What if you played something other than a human? And I’m not talking about the RPGs where you play as cats, plants, or plates of spaghetti; those personae are still human enough. What about stories about things that are fundamentally non-human. What about characters who are histories? What about the scenery? What about social movements, biomes, cities, or the whole of a continent?

If this sounds odd or daunting, you’ve never been a GM. A GM doesn’t just play NPCs, but also the land, the weather, the cities themselves. They’re rarely main characters but they’re roleplayed all the same. Ruins can tell stories as clearly as books, and any advocate of urban exploration can certainly talk your ear off about the meta-narratives they’ve experienced from the simple act of plumbing a city’s secrets.

Several RPGs include short or small versions of this creative act during character creation.

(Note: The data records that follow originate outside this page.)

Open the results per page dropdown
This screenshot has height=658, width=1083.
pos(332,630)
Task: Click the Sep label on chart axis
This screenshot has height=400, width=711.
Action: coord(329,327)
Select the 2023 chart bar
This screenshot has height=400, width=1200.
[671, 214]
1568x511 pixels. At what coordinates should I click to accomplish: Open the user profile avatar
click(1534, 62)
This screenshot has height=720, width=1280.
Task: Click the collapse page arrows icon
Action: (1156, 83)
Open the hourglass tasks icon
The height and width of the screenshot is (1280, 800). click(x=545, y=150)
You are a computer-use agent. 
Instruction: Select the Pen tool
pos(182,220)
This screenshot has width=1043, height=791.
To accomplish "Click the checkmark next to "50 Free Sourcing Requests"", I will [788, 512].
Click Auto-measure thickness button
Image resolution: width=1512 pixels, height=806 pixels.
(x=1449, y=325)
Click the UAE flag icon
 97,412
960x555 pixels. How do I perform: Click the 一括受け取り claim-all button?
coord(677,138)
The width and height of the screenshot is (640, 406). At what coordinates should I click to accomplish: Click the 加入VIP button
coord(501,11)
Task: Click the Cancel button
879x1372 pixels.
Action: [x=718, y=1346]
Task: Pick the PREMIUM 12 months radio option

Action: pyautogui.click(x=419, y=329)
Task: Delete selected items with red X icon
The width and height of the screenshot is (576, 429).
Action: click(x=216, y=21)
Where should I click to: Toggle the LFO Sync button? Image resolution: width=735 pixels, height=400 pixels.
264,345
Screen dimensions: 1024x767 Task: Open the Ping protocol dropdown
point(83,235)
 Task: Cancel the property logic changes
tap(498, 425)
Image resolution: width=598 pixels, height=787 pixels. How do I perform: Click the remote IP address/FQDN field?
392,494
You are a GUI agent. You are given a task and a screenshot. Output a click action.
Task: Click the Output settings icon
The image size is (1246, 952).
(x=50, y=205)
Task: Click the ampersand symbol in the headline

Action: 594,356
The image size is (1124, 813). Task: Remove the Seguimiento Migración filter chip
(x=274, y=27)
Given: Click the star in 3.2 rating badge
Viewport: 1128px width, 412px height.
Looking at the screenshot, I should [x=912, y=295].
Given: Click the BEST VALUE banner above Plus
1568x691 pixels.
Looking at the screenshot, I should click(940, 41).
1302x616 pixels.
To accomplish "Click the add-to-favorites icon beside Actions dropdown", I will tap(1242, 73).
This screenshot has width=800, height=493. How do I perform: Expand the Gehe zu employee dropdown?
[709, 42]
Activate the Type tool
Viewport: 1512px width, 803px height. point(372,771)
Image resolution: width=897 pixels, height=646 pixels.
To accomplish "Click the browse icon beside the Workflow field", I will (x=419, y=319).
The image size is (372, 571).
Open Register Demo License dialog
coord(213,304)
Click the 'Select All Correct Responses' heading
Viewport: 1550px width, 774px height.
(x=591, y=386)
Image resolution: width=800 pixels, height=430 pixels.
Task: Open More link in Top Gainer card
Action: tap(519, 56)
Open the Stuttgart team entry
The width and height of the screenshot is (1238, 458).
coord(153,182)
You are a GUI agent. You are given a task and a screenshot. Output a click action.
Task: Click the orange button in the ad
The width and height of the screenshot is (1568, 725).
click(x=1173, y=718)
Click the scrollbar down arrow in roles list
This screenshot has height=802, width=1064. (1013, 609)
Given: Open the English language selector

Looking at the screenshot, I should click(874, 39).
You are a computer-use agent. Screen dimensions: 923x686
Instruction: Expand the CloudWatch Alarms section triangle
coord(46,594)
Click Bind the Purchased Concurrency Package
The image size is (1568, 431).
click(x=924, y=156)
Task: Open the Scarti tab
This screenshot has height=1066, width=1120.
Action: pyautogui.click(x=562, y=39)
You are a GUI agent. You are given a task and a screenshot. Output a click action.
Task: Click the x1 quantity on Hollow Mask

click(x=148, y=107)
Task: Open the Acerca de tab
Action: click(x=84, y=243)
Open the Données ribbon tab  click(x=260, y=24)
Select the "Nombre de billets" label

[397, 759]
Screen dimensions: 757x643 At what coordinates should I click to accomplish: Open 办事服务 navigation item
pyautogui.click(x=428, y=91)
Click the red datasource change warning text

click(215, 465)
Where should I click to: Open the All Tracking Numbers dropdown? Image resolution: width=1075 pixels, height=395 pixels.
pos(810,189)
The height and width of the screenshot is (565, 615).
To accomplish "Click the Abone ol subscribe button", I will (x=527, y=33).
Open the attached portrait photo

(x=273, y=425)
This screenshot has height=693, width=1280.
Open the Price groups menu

Iron Edda Accelerated is one such example, where the players create their stronghold and a bit of its history before the game even begins.

https://killsixbilliondemons.com/comic/seeker-of-thrones-5-42-xe-tao-alley/
Stories can happen to people or places

Anything can be a character in a narrative. Consider the looming pressure of the One Ring around Frodo’s neck, or the omnipresence of Gotham’s streets for Batman. They may not speak in words, but their influence on the story is as palpable as any protagonist. It is the origin of FATE’s Bronze rule: “anything can be a character.”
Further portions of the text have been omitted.